Ниточку к пониманию его взглядов можно найти в некрологе Маркса и в том, что он говорит не «иудей», а «еврей» и ссылается не на иудаизм, а на Моисея. Иудеи и иудаизм – это чужаки, изгнанники без корней; а евреи и Моисеев закон – свои, английские.
Это не означало, что сэр Фрэнсис отрекся от евреев. Напротив, если сэр Мозес был главным послом еврейского народа, то сэр Фрэнсис был их заступником в парламенте и часто со всей силой убеждения выступал от их лица. Как от приверженца Гладстона, от него можно было бы ожидать пророссийских настроений или хотя бы антитурецких, но он, напротив, занимал протурецкую позицию, вероятно из-за гонений на евреев в Румынии и в российской черте оседлости.
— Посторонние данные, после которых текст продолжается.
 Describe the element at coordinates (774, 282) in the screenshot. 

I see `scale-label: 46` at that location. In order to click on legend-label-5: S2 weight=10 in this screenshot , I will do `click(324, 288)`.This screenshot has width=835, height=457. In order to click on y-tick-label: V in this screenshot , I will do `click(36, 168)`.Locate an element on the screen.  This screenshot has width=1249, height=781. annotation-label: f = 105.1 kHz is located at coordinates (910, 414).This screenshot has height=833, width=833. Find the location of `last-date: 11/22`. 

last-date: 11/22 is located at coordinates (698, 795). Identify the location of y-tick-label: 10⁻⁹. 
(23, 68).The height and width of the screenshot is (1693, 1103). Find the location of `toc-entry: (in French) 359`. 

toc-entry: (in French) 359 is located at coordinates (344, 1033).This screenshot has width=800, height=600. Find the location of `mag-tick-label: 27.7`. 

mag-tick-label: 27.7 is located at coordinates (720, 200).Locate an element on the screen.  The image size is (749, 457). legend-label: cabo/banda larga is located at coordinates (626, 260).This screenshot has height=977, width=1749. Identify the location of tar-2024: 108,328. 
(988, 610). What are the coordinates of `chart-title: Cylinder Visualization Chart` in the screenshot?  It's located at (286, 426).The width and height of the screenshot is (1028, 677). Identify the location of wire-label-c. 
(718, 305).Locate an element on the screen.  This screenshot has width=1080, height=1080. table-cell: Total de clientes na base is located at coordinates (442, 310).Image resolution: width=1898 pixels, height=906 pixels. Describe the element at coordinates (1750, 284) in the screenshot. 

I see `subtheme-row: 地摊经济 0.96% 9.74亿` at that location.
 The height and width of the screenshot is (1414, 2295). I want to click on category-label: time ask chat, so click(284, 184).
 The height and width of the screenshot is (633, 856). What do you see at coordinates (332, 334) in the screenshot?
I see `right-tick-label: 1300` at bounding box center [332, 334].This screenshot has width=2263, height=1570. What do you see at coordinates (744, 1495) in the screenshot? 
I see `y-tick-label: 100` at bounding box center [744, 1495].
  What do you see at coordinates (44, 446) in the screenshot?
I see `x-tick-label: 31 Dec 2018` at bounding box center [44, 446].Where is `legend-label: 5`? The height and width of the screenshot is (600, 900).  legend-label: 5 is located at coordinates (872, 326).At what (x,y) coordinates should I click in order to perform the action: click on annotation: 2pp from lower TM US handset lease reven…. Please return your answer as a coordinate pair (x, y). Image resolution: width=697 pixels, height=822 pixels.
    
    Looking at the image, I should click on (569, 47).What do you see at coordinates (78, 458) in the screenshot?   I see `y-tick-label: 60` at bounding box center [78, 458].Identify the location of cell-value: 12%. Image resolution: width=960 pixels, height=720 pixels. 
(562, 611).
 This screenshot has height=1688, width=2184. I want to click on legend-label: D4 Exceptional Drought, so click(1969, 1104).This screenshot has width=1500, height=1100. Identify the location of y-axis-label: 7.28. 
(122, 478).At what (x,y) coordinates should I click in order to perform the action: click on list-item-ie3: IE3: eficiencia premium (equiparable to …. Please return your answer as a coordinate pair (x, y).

Нет никаких сомнений в его преданности еврейскому народу и чувстве долга, но даже его религия была весьма английского сорта. Он, как и многие его единомышленники-прогрессисты, хотели иметь такое место богослужения, которое бы ни на единый день не отделяло их от духа Англии. Именно таким местом и стала Западнолондонская синагога. Бевис-Маркс, Большая синагога, Хамбро, Новая и другие ортодоксальные синагоги были частью Иудеи в изгнании; Западнолондонская была частью Англии.
В этом он отличался от своего родственника сэра Мозеса Монтефиоре, который разводил английское и еврейское по разным сторонам, как мирское и духовное, и верил, что добился успеха в первом, так как опирался на второе. Для него Шаббат, особенно в его рамсгитском поместье, в собственной синагоге, среди ученых томов и ученых людей, был днем вне времени, когда на миг наступало Царствие Небесное. Сэр Фрэнсис, с другой стороны, стремился к синтезу двух миров и в какой-то степени преуспел.
И в этом он, пожалуй, несколько опередил свое время. Коэны тоже хотели, чтобы их дом молитв был более английским, но искали его в другом месте и нашли внутри уже существующих порядков, когда в 1870 году они объединили ашкеназские синагоги в союз, реорганизовали раввинат, придав ему более современный характер, и создали заведение, которое с его высокими зданиями, торжественными канониками и строгими службами казалось, по крайней мере новоприбывшим, своего рода еврейским филиалом англиканской церкви. Если бы Объединенная синагога, как ее назвали, появилась на свет тридцатью годами раньше, весьма маловероятно, что семьи Голдсмид и Мокатта возглавили бы движение к расколу.
В качестве фактически реформистской синагоги Западнолондонская отставала от своего времени, и это тоже было частью ее английского характера. Она была не такая уж реформистская – по сравнению с реформистскими синагогами в Германии. Если к Устному Закону она относилась несколько бесцеремонно, то все же Писаный Закон – Тора, содержащаяся в Пятикнижии, – оставался для нее священным. Теологически она была консервативной, осторожной, почти робкой в такой период, когда даже самые прогрессивные церковники оказались пережитками прошлого из-за трудов Лайеля и Дарвина. Реальное, радикальное реформаторское течение в английском иудаизме возникло не раньше рубежа веков, и оно затронуло не только Устный Закон, но и Пятикнижие и весь писаный кодекс: оно все подвергло сомнению. Возглавил его племянник сэра Фрэнсиса Голдсмида и внучатый племянник сэра Мозеса Монтефиоре – Клод Голдсмид Монтефиоре. И то, что предложил он, имело мало общего со взглядами и того и другого.
Глава 9
Бегство из Бюра
У сэра Исаака Лиона Голдсмида было двое сыновей и шесть дочерей. Две дочери не вышли замуж и остались серьезными, волевыми, прямолинейными английскими дамами и старыми девами. Третья вышла за Монтефиоре, четвертая – за Мокатту. Пятая, Рейчел, вышла за иностранного банкира, графа Соломона Анри д’Авигдора, партнера дома «Бишофсхайм и Голдшмидт».
Д’Авигдоры в Ницце были тем же, чем Мокатта в Лондоне, – благородным, древним и богатым семейством. Они поселились в городе в конце XVII века, когда он находился под властью итальянцев, и закрепились в качестве ведущих торговцев и банкиров региона. Богатство обеспечивало им привилегии, которых были лишены их единоверцы. Ворота итальянских гетто, открытые Французской революцией, снова закрылись, когда последовала реакция, но д’Авигдоры получили возможность удержаться во внешнем мире. У них была свобода передвижения, и они служили посредниками между гетто и властями, а собратья-евреи взирали на них чуть ли не как на инопланетян. Но их продолжали связывать – по крайней мере до середины XIX века – религиозные узы, и д’Авигдоры молились вместе с не д’Авигдорами. Исаак, отец графа Анри, был набожным, богобоязненным евреем.